In fact, given the ridiculous bailouts I’ve seen for financial institutions and manufacturers in my short lifetime, main street is more deserving of relief this time around than anyone. But America cannot allow the promise of a few four-figure checks to blind them to the fact that this bill is not the relief they want or need.
With one swoop of the executive pen, the CARES Act just cost U.S. taxpayers nearly 10 percent of the current national debt.
Does it provide roughly $850 billion for small business and distressed companies, $250 billion for unemployment benefits and another $250 billion for the direct cash payments to American families?
It certainly does — and those are all provisions most people can get behind wholeheartedly.
But when legislation gets unanimous passage in a split Congress in Washington, D.C., and the American people never get to see it, you can bet top dollar that bill is a win for one party only: the political establishment.
Unsurprisingly, that is exactly what this bill is.
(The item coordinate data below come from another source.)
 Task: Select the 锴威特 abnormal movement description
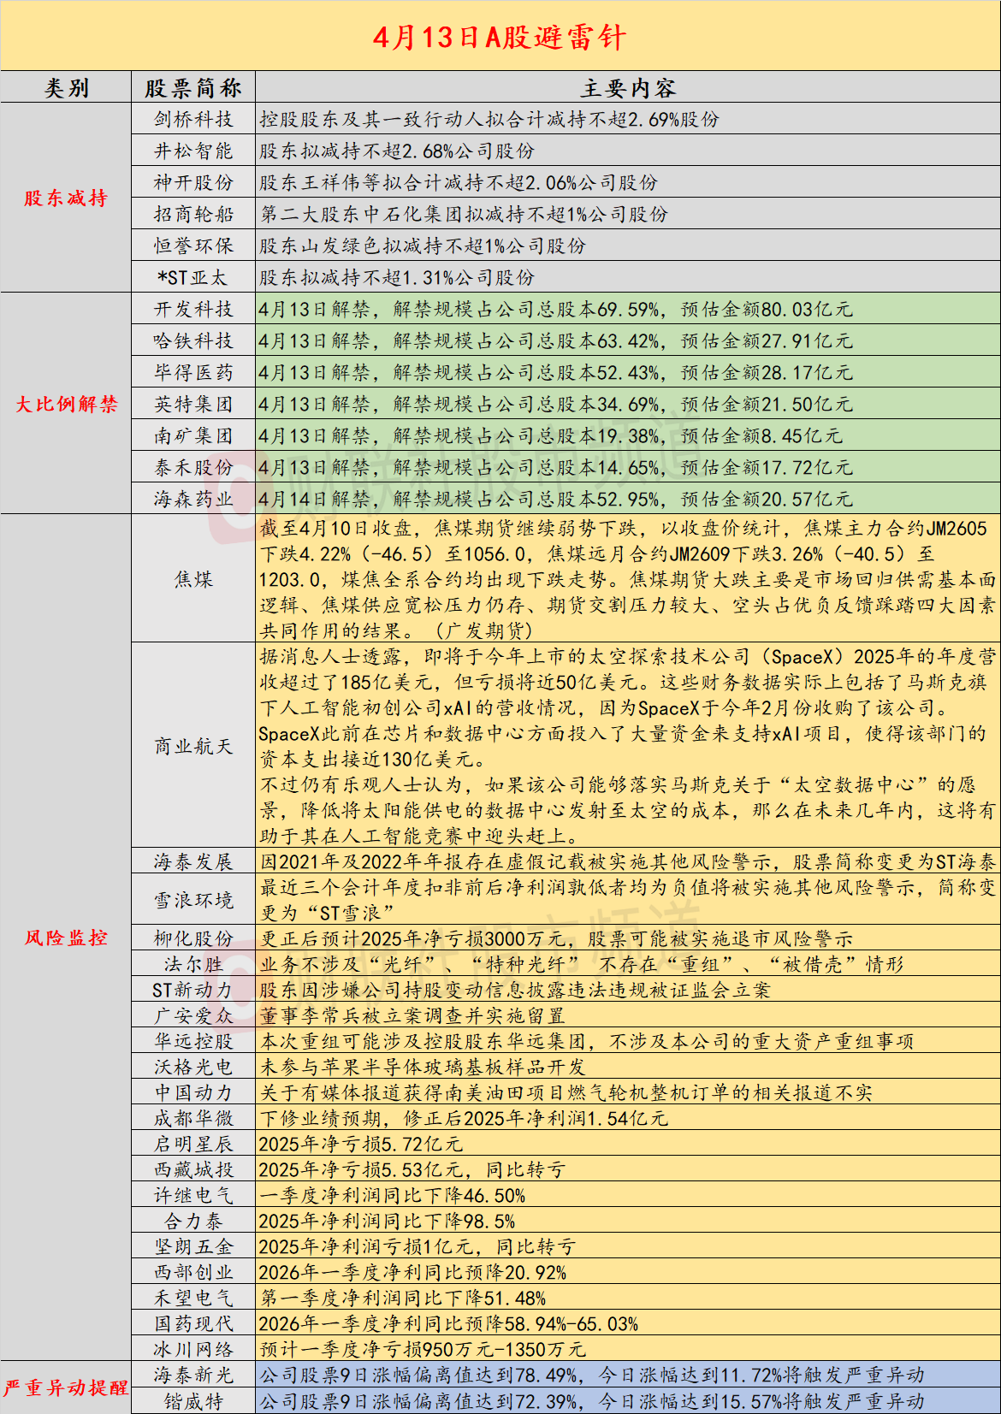592,1401
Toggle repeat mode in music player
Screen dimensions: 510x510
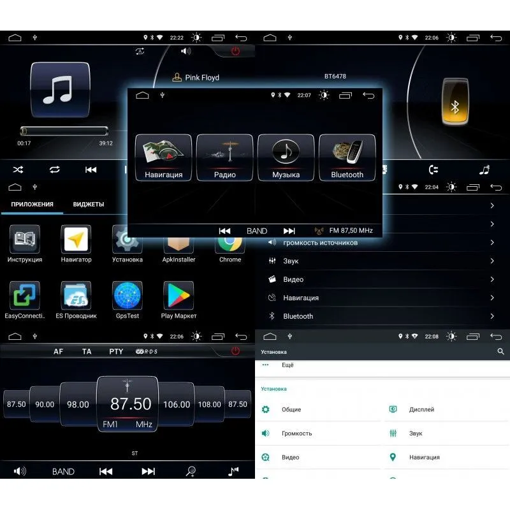55,170
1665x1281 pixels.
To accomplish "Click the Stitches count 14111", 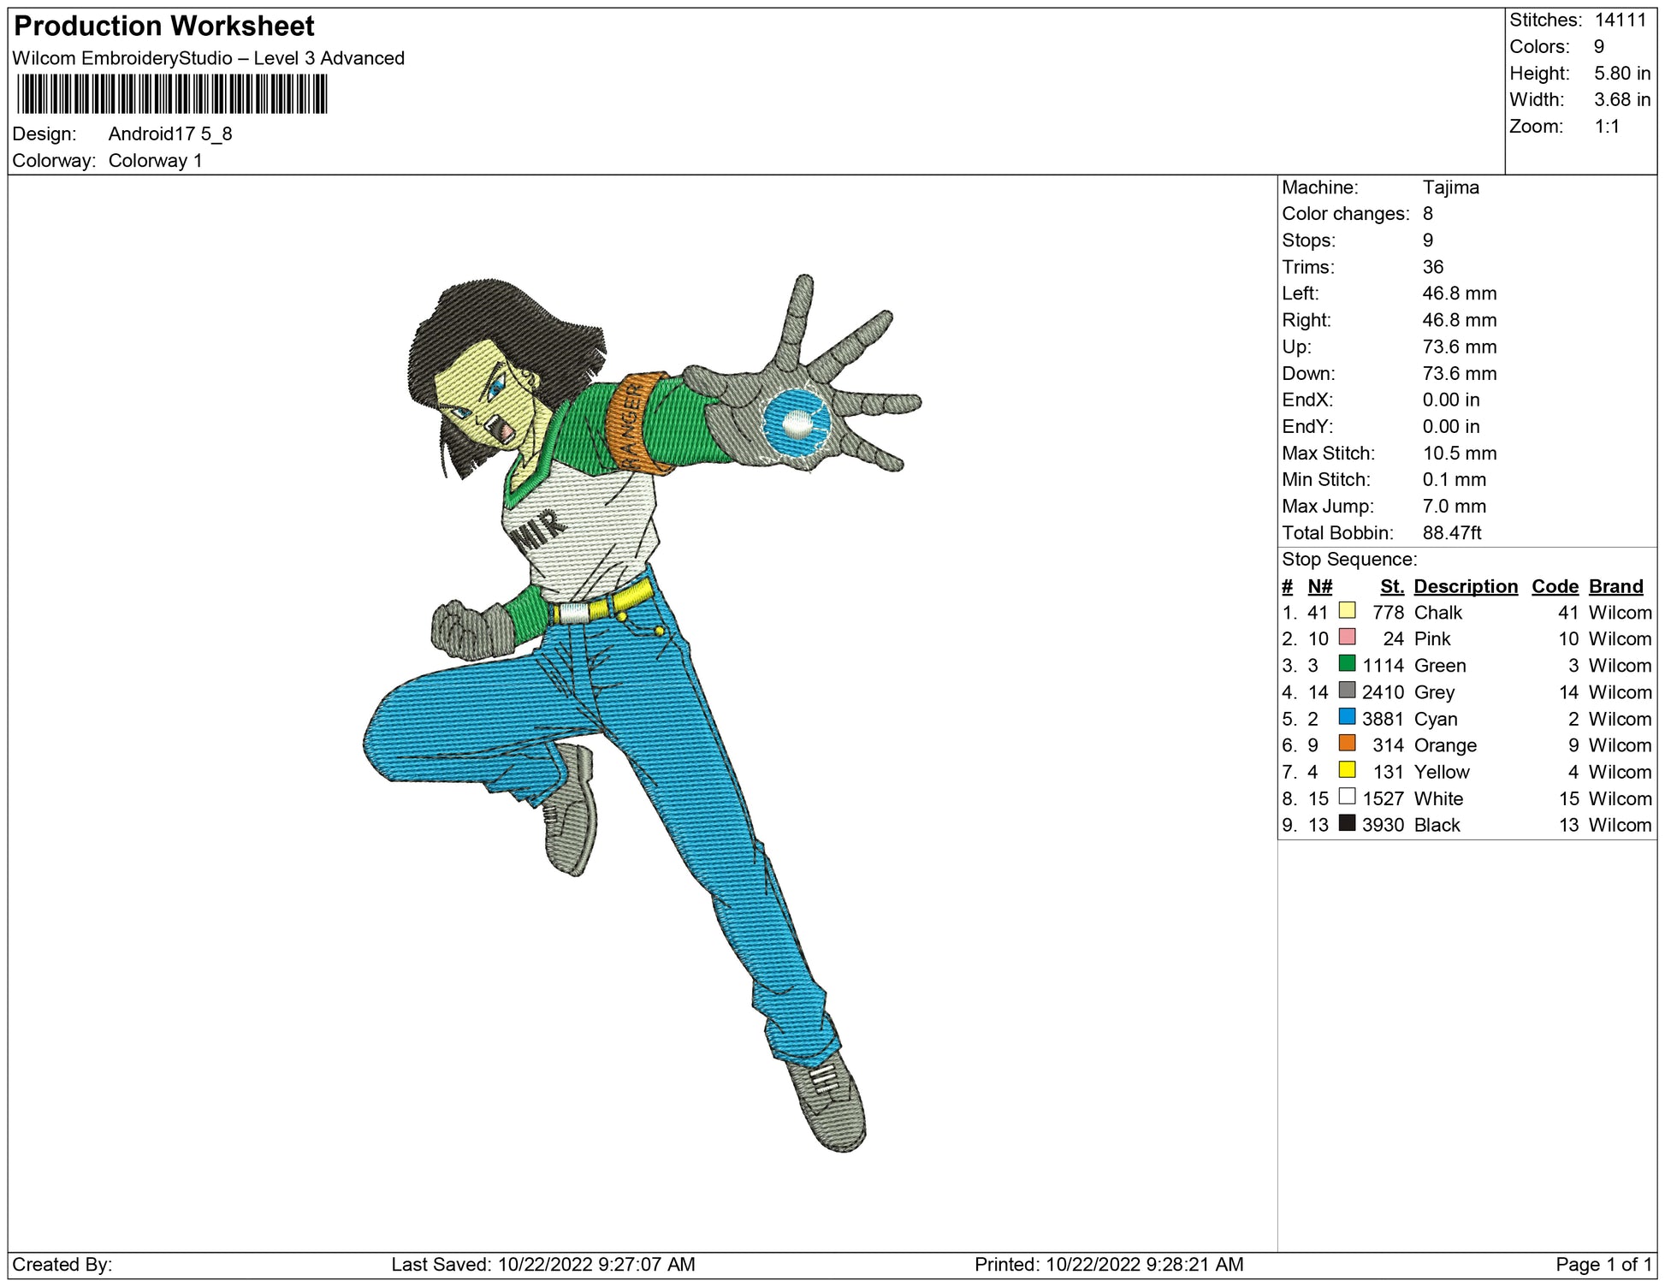I will (x=1620, y=20).
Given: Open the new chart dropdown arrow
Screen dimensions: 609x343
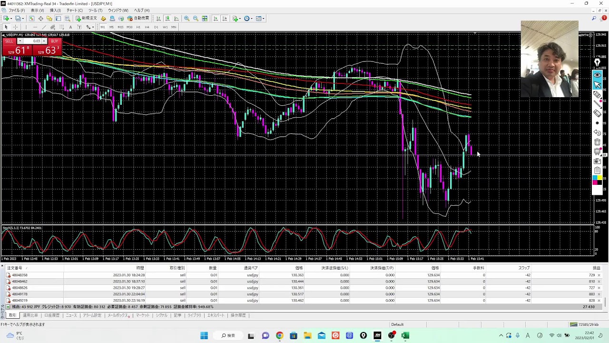Looking at the screenshot, I should click(11, 19).
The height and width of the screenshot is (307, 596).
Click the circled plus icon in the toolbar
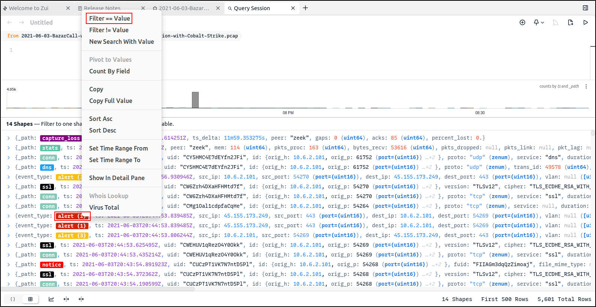point(522,22)
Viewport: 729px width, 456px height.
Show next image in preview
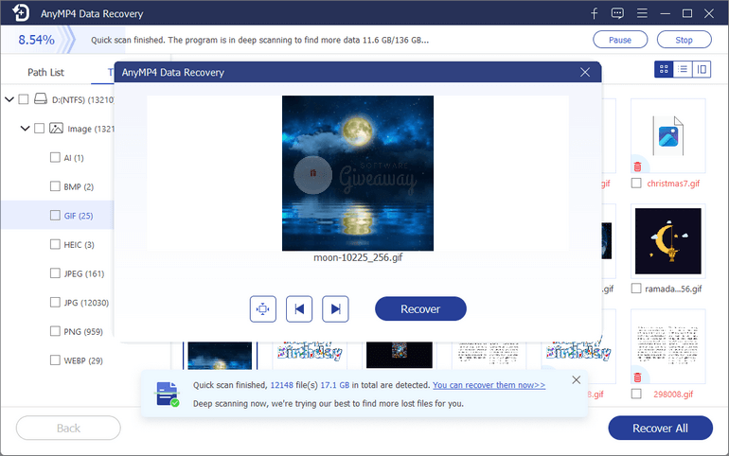(x=335, y=308)
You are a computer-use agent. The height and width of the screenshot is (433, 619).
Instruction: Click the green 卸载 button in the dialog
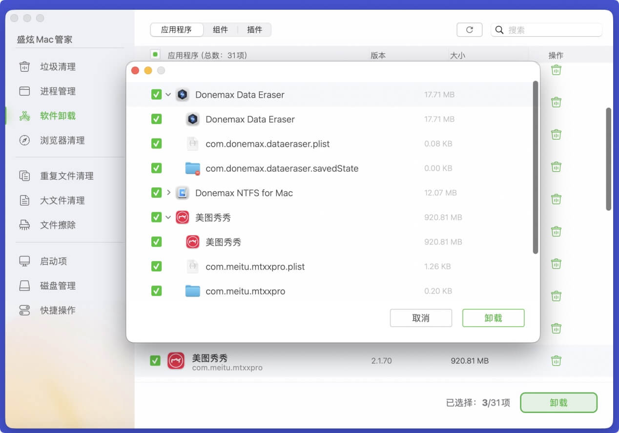(493, 318)
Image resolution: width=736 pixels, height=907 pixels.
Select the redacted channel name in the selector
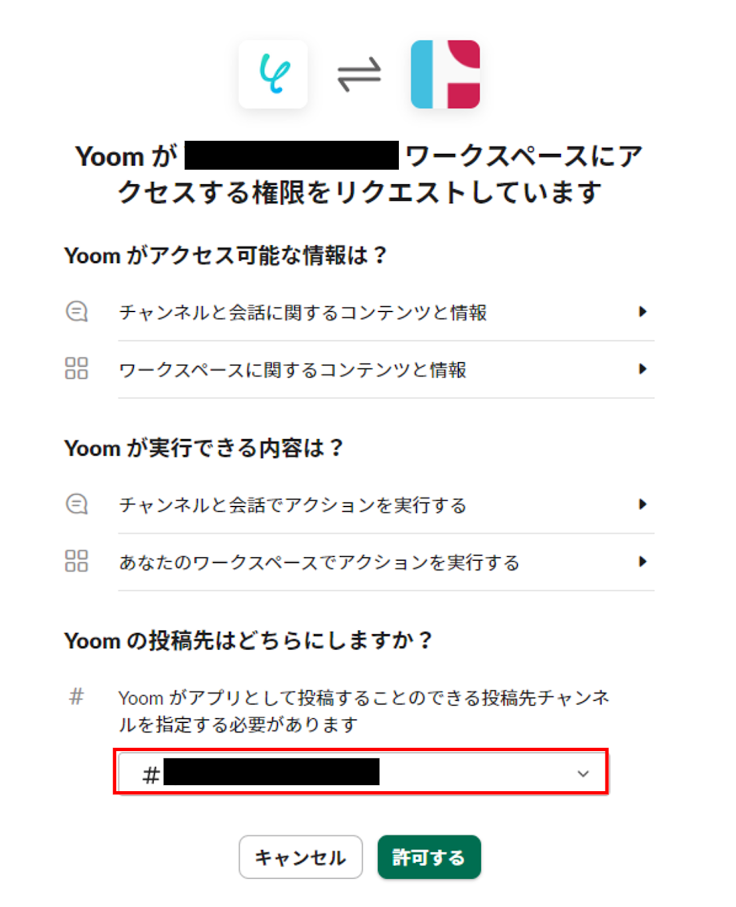pyautogui.click(x=272, y=772)
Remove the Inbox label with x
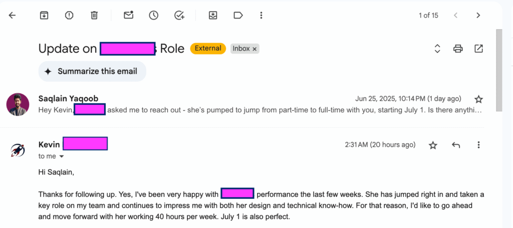Viewport: 513px width, 228px height. coord(254,49)
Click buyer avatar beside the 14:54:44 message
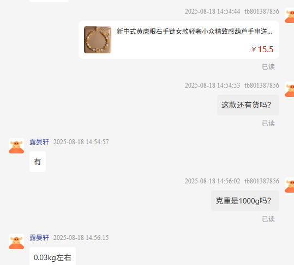 289,15
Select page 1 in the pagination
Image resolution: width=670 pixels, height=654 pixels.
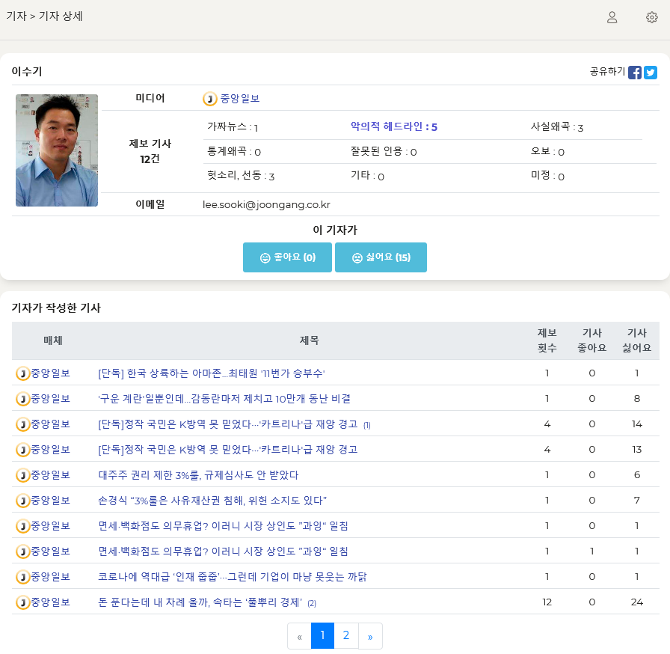(322, 636)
Pork-rolled with more earmarks than we have even begun to find out, the CARES Act allocates hundreds of millions of dollars across institutions such as the John F. Kennedy Center for the Performing Arts, the National Endowments for the Arts and Humanities, National Public Radio and the Election Assistance Commission, according to Forbes.

And if this kind of chaotic emergency spending is somehow considered patriotic or “American” in any way whatsoever, stick a fork in this country. It’s done.